To: None <Richard.Earnshaw@arm.com>
From: Ben Harris <bjh21@netbsd.org>
List: port-arm
Date: 01/04/2002 12:05:41
On Fri, 4 Jan 2002, Richard Earnshaw wrote:
> > Long ago, Acorn decreed that the top four bits of a (24-bit) SWI number
> > should indicate which operating system the SWI was for. RISC OS set this
> > field to 0, and RISC iX set it to 8. Later, Linux used 9, and ARM use F
> > for OS-independent SWIs.

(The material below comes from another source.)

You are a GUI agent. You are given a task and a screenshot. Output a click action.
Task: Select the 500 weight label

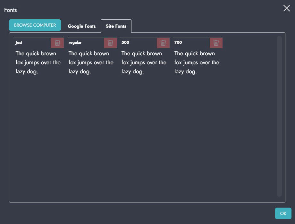coord(125,42)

Until now, NetBSD/arm has used 0, but I'd like
> > to change this.
[...]
> This sounds like a sensible idea, though I wouldn't have thought it was
> necessary to make emulations work (I'd be surprised if this is how FreeBSD
> and Linux emulations work on other NetBSD platforms). Surely we need to
> know what we are emulating as we start to exec a new binary. Once that
> has been determined (via the files magic number, I would have thought), we
> can remember this and use it to control SWI interpretation.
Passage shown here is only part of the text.